Frenchie to Go
Young chef Gregory Marchand cooked in London with Jamie Oliver and then in New York with Danny Meyer before opening his hit bistro, Frenchie, after returning to Paris several years ago. He has been putting his Anglo-American experience on display with this excellent new cafe and takeaway. Made with smoked bacon produced from the Tamworth pork raised by cult meat-master Tim Wilson in North Yorkshire, the bacon sandwich here has become a cult classic. It’s served on an English muffin, and you can add an egg or cheddar cheese. He also does seriously good sticky buns and maple-syrup-and-bacon scones, plus excellent coffee.
• Breakfast about €15. 9 rue du Nil, 2nd, frenchietogo.com. Open Mon-Fri 8.30am-4.30pm, Sat-Sun 9.30am-5.30pm
Le Bal Café
Created on the site of a 1920s dance hall, this exhibition space has a great cafe, run by chefs Anna Trattles and Alice Quillet, who are English and Anglo-French respectively and serve one of the best weekend brunches in the city, including a great fry-up, kippers, kedgeree, pancakes and porridge. The baked goods, especially the scones, are superb, and the serious barista does some of the best coffee in town.

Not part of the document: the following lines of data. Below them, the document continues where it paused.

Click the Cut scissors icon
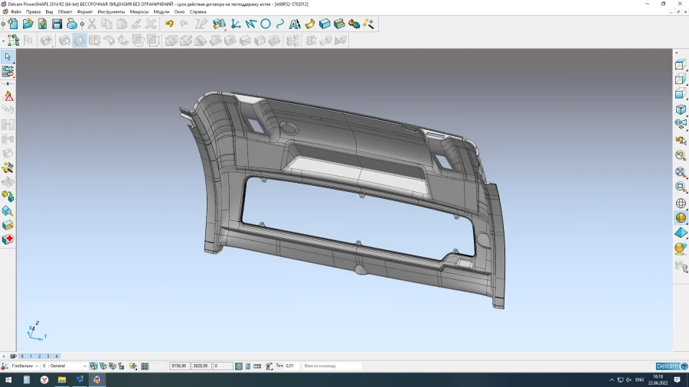This screenshot has height=387, width=689. pyautogui.click(x=92, y=24)
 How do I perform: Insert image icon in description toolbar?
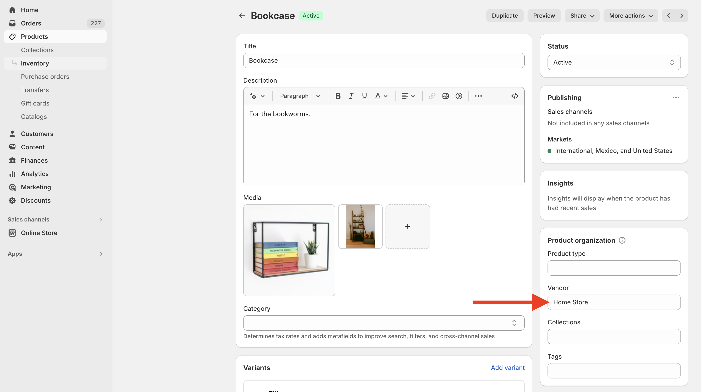[445, 96]
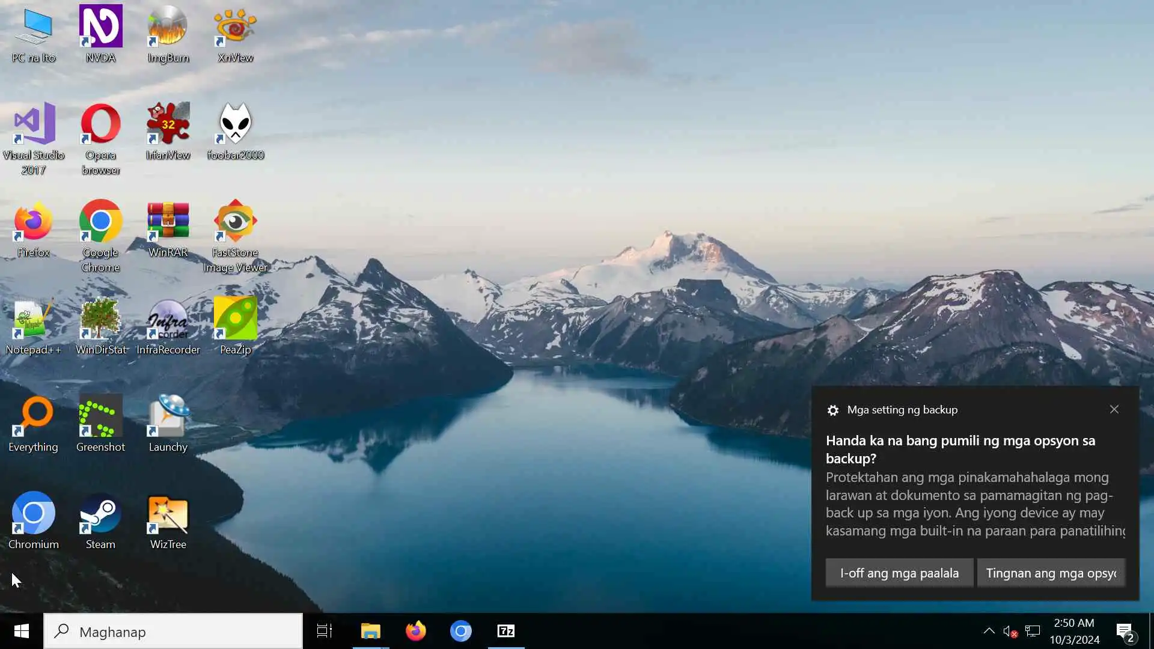1154x649 pixels.
Task: Open the Action Center notifications icon
Action: point(1125,631)
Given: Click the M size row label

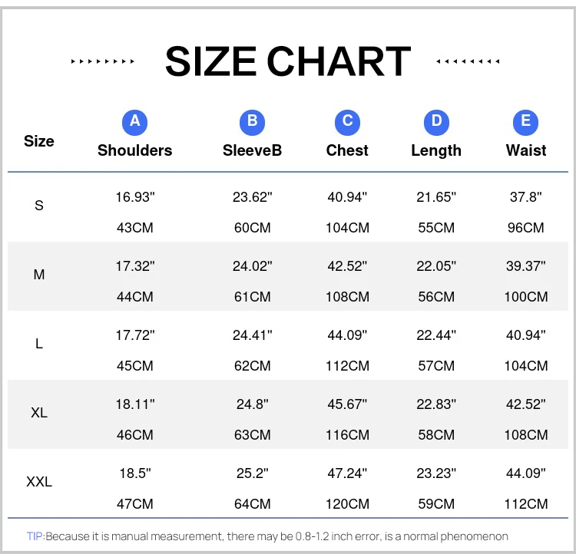Looking at the screenshot, I should click(x=39, y=275).
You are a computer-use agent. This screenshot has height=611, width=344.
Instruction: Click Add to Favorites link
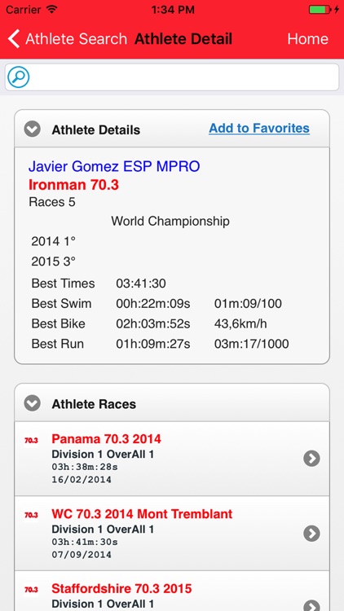click(259, 128)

• Brunch about €25. 6 Impasse de la Défense, 18th arrondissement, le-bal.fr. Open Wed-Fri 10am-2.30pm, Saturday 11am-3pm, Sunday 11am-4pm
Bob’s Bake Shop
Health-conscious New Yorker Marc Grossman threw over a Wall Street job 15 years ago and moved to Paris, where he has created a quartet of excellent healthy-eating addresses. His latest is this edible homage to New York City in a former railroad warehouse. What pulls crowds are the are made-on-the-premises New York-style bagels in flavours including onion, poppyseed and pumpernickel, and also Polish bialy rolls. Eat them plain, toasted or as part of a sandwich filled with cream cheese, organic Scottish salmon, avocado, sprouts and more. Great coffee, too.

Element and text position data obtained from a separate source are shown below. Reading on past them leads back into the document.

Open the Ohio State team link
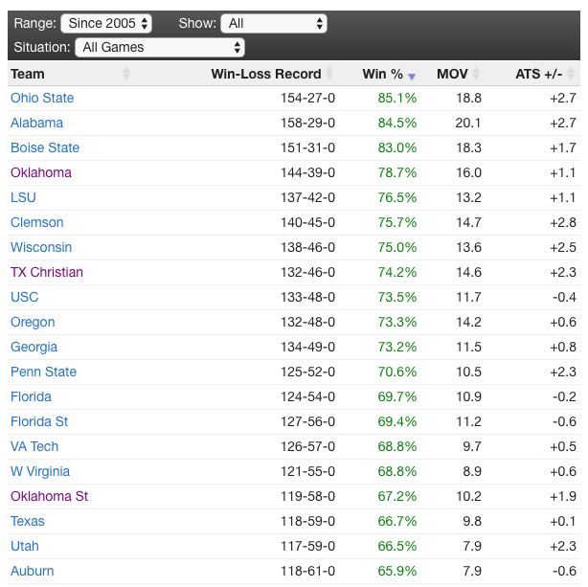The image size is (588, 587). (x=42, y=98)

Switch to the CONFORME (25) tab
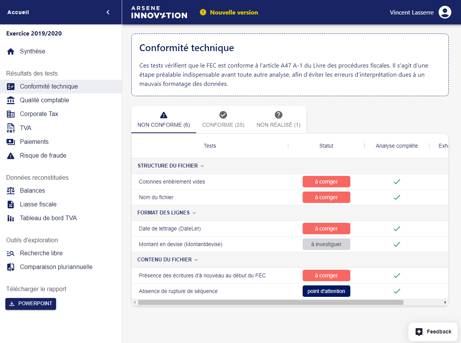pyautogui.click(x=223, y=120)
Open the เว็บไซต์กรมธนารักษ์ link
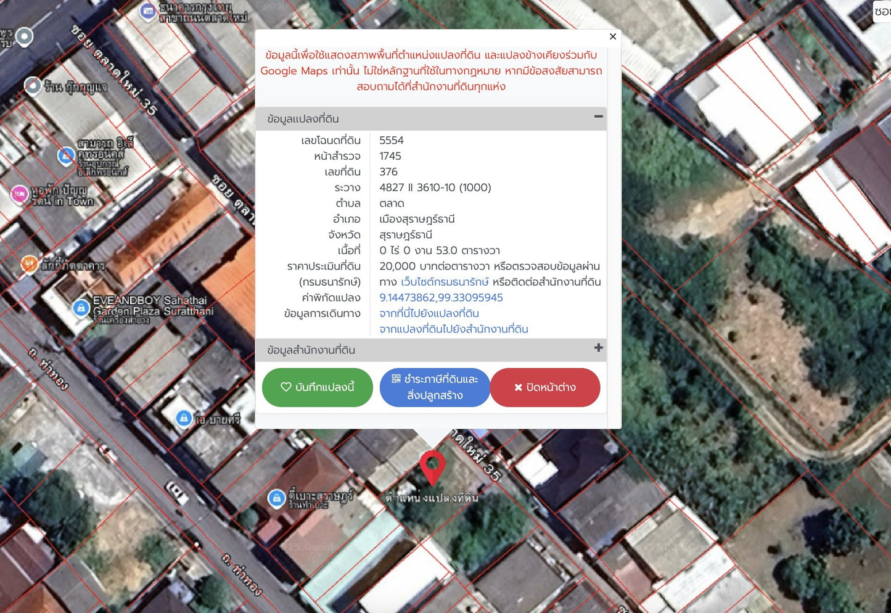 click(x=445, y=282)
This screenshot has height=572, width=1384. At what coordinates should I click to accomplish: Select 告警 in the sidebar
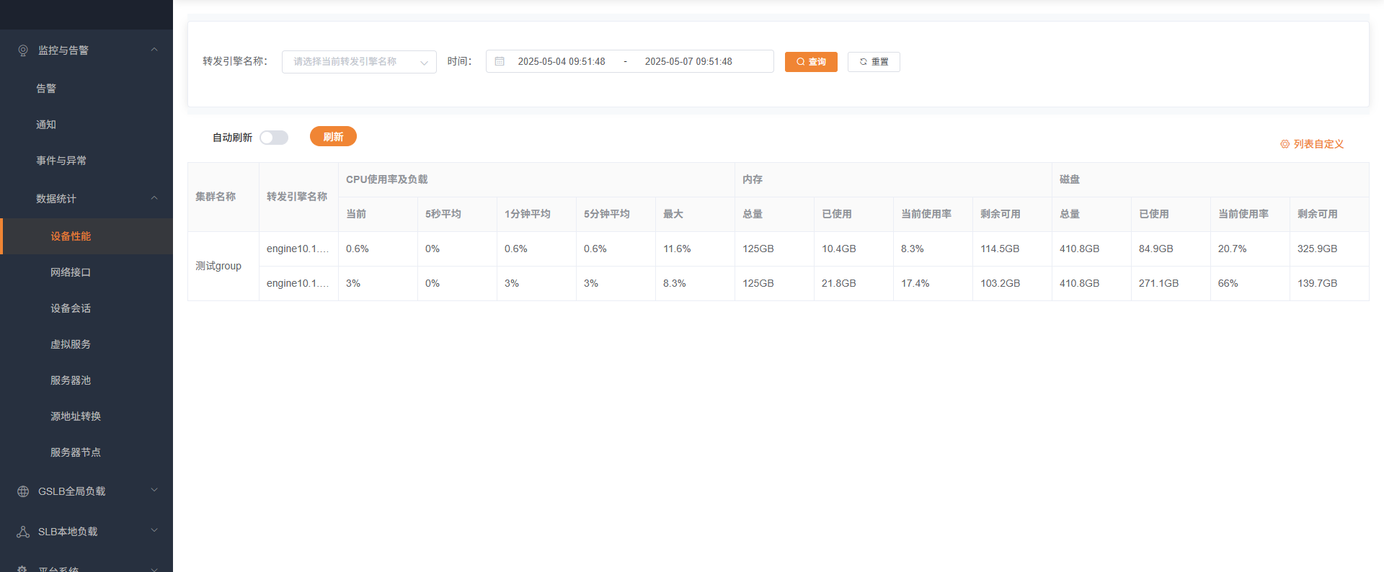[46, 89]
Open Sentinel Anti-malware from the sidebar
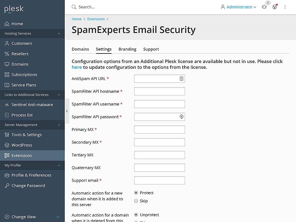The height and width of the screenshot is (222, 296). click(32, 105)
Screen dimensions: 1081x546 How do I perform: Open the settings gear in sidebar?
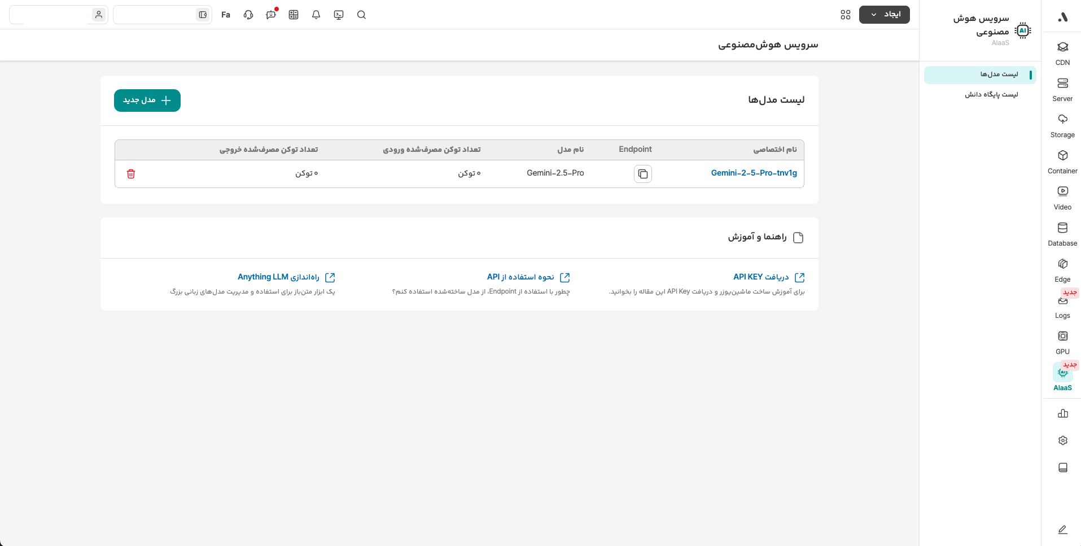pos(1062,440)
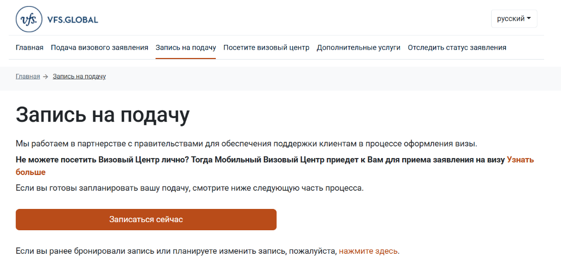Select the Запись на подачу navigation tab

point(186,47)
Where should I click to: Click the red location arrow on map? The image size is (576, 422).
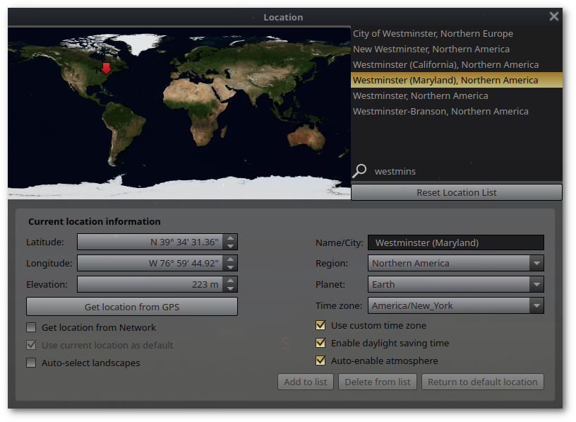point(106,68)
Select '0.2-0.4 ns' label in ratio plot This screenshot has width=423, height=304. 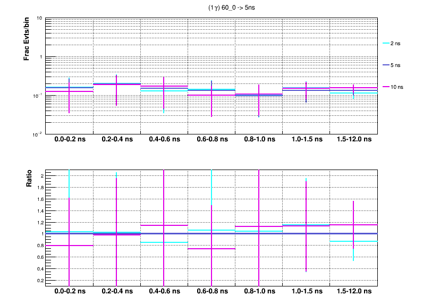116,291
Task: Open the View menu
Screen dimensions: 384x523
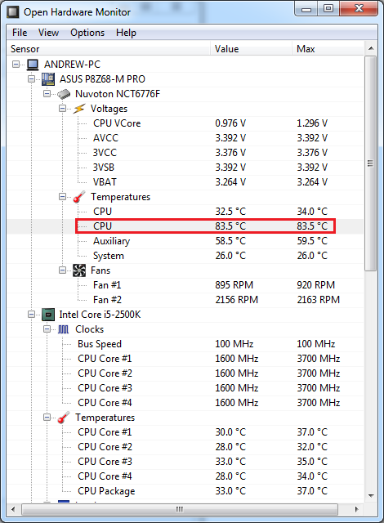Action: (48, 33)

• Breakfast about €15. Halle Pajol, 12 Esplanade Nathalie Sarraute, 18th, bobsfoodetc.com. Open daily from 8am
Holybelly
Occupying a narrow, tiled space that was once a Moroccan restaurant near Canal Saint Martin, this is now the most popular new breakfast destination in Paris. Getting a table will often require a wait, even a long one, since they don’t take reservations. But it’s worth it because this “Melbourne-style cafe” does the best breakfasts in Paris, with dishes like black-rice porridge made with coconut milk and garnished with fromage blanc and seasonal fruit, or fried eggs and pancakes with bacon, Bourbon butter and maple syrup. The excellent coffee comes from the Brûlerie de Belleville, a top-notch local roaster.
• Breakfast about €20. 19 rue Lucien Sampaix, 10th, holybe.ly.com Open Thurs-Mon 9am-6pm (Sat and Sun from 10am)
Claus
Bavarian-born former fashion PR Claus Estermann decided to share his countrymen’s love of a hearty frühstück when he opened this coolly chic boutique-cum-breakfast cafe in a side street near Les Halles. On the ground floor there’s a carefully curated selection of biscuits, mueslis, jams and other condiments, and in the green-carpeted dining room upstairs, you settle at a white table for a good feed. The German breakfast offers Saint-Nectaire cheese, hard-boiled egg, ham, fruit compote, bread and beverages. Unlike many other breakfast places, this one keeps real breakfast hours, too.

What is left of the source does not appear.